- _EXTRAIT FOURNI_:

⁂

Imaginez un objet lointain dans l’univers, invisible à l’œil nu, qui envoie des signaux radio et des rayons X à intervalles parfaitement réguliers… toutes les 44 minutes. Ni étoile à neutrons, ni magnétar connu, ni naine blanche ordinaire, cet émetteur cosmique a récemment été découvert par une équipe internationale d’astronomes – et il met à l’épreuve toutes nos théories sur les étoiles et leurs cycles de vie.

Baptisé ASKAP J1832-0911, cet objet aussi mystérieux que fascinant pourrait bien représenter une toute nouvelle catégorie d’astres, voire révéler une physique encore inconnue. Retour sur une découverte stupéfiante publiée le 28 mai dans la prestigieuse revue Nature.

Des signaux « impossibles » venus de l’espace lointain

Tout commence avec le télescope ASKAP (Australian Square Kilometer Array Pathfinder), un radiotélescope australien conçu pour surveiller de larges portions du ciel. En scrutant une zone située à des milliers d’années-lumière, ASKAP capte un signal radio intense de deux minutes, qui se répète… toutes les 44 minutes. Rien dans les modèles astrophysiques actuels n’explique un tel comportement.

⁂

- _DONNÉES FOURNIES_:
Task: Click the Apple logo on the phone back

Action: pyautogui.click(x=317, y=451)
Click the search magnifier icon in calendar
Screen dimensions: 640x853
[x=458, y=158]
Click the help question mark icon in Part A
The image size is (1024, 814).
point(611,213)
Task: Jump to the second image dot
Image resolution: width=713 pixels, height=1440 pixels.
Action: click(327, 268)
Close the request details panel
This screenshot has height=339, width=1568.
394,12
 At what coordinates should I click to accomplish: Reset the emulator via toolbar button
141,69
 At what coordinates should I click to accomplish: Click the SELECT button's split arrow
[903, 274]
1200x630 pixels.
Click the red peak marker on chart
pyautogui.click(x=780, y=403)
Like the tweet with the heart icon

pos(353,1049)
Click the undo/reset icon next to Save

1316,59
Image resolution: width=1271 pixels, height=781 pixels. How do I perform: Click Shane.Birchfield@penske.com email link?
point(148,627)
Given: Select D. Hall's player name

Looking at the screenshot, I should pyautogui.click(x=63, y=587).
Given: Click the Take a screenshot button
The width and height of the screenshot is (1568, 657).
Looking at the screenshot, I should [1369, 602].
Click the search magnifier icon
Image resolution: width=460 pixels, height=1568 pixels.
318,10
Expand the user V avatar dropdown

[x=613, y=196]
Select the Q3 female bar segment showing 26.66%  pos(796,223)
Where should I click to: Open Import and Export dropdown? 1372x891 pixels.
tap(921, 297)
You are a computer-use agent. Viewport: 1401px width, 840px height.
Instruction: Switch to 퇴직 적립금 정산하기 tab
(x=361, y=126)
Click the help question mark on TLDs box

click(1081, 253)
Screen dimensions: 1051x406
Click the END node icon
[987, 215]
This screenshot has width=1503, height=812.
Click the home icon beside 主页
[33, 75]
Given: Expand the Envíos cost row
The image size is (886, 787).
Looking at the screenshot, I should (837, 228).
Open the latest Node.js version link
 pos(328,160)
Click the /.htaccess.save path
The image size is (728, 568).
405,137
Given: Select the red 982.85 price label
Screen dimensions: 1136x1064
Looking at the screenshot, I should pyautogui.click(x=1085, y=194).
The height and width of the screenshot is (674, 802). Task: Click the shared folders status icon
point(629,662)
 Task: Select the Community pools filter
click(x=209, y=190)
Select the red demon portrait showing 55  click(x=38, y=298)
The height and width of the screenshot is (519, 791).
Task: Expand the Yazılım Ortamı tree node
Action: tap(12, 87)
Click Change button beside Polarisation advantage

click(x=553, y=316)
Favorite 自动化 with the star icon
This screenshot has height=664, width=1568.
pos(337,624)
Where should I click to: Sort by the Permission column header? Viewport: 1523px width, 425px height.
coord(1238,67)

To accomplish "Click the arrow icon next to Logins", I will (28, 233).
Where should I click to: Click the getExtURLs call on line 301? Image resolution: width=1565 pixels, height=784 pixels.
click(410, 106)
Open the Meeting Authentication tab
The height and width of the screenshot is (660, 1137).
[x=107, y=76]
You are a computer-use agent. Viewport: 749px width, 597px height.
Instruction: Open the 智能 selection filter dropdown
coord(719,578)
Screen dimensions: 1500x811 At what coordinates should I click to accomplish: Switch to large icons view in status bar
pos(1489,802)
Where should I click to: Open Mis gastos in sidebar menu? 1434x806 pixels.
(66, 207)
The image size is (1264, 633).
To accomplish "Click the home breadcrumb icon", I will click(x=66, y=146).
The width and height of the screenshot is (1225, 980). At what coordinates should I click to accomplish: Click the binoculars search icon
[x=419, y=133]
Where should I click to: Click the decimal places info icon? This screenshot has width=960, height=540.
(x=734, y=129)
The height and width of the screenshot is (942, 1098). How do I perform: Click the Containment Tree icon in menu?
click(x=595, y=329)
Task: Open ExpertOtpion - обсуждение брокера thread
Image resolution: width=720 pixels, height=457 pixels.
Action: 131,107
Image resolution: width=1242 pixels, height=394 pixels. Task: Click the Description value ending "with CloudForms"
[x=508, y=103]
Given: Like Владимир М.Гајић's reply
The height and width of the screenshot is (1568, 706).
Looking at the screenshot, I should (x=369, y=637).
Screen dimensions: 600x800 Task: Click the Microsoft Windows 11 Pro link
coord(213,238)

⁂

- _PROBLÈME POSÉ 1_: Recopiez le passage de l'extrait sur ASKAP J1832-0911 compris entre « Imaginez un objet » et « cycles de vie. », bornes incluses.
- _PROBLÈME POSÉ 2_: Pour chacune des affirmations suivantes, indiquez si elle concorde avec l'extrait sur ASKAP J1832-0911 en répondant par oui ou par non, puis citez les mots exacts de l'extrait qui le montrent. (a) L'objet émet des signaux toutes les 44 minutes. (b) L'objet est visible à l'œil nu. (c) La découverte a été publiée dans la revue Science.
- _PROBLÈME POSÉ 3_: Rédigez la suite de l'extrait sur ASKAP J1832-0911 en reprenant après sa dernière phrase.
Les données forment un matériau distinct de l'extrait sur ASKAP J1832-0911.

- _RÉPONSE OBTENUE 1_:
Imaginez un objet lointain dans l’univers, invisible à l’œil nu, qui envoie des signaux radio et des rayons X à intervalles parfaitement réguliers… toutes les 44 minutes. Ni étoile à neutrons, ni magnétar connu, ni naine blanche ordinaire, cet émetteur cosmique a récemment été découvert par une équipe internationale d’astronomes – et il met à l’épreuve toutes nos théories sur les étoiles et leurs cycles de vie.

- _RÉPONSE OBTENUE 2_:
(a) Oui : « à intervalles parfaitement réguliers… toutes les 44 minutes ».
(b) Non : « invisible à l’œil nu ».
(c) Non : « publiée le 28 mai dans la prestigieuse revue Nature ».

- _RÉPONSE OBTENUE 3_:
Intrigués, les astronomes examinent ces signaux de plus près. L’équipe, dirigée par Andy Wang, de l’université Curtin à Perth, en Australie, comprend très vite qu’il ne s’agit ni d’un pulsar classique (qui envoie des signaux toutes les quelques secondes), ni d’un magnétar tel qu’on les connaît, ni d’une simple anomalie instrumentale.

Coup de chance au bon moment : Chandra confirme la détection en rayons X

Alors qu’ils cherchent à comprendre ce qu’ils ont sous les yeux, les chercheurs découvrent que, par un incroyable hasard, l’observatoire spatial Chandra, spécialisé dans les rayons X, observait la même région du ciel… au même moment.

Résultat : ASKAP J1832-0911 émet aussi des rayons X, et cela, c’est une première. Jusqu’ici, aucun phénomène de ce type — ce qu’on appelle un « transitoire à longue période » (LPT) — n’avait été détecté dans cette partie du spectre électromagnétique. Cette découverte marque donc un tournant dans l’étude de ces phénomènes extrêmes, encore largement inexplorés.

Une classe d’objets encore très peu comprise

Les transitoires à longue période ne sont pas tout à fait nouveaux : les astronomes en ont repéré une poignée depuis 2022. Ils se caractérisent par des impulsions puissantes mais très espacées dans le temps, ce qui les rend particulièrement difficiles à détecter. ASKAP J1832-0911 n’est que le dixième objet de ce genre jamais identifié.

Ce qui le rend encore plus singulier, c’est son comportement double : il émet des ondes radio et des rayons X, de manière répétée, stable et synchronisée. Cela implique un moteur astrophysique extrêmement puissant, mais encore inexpliqué à ce jour.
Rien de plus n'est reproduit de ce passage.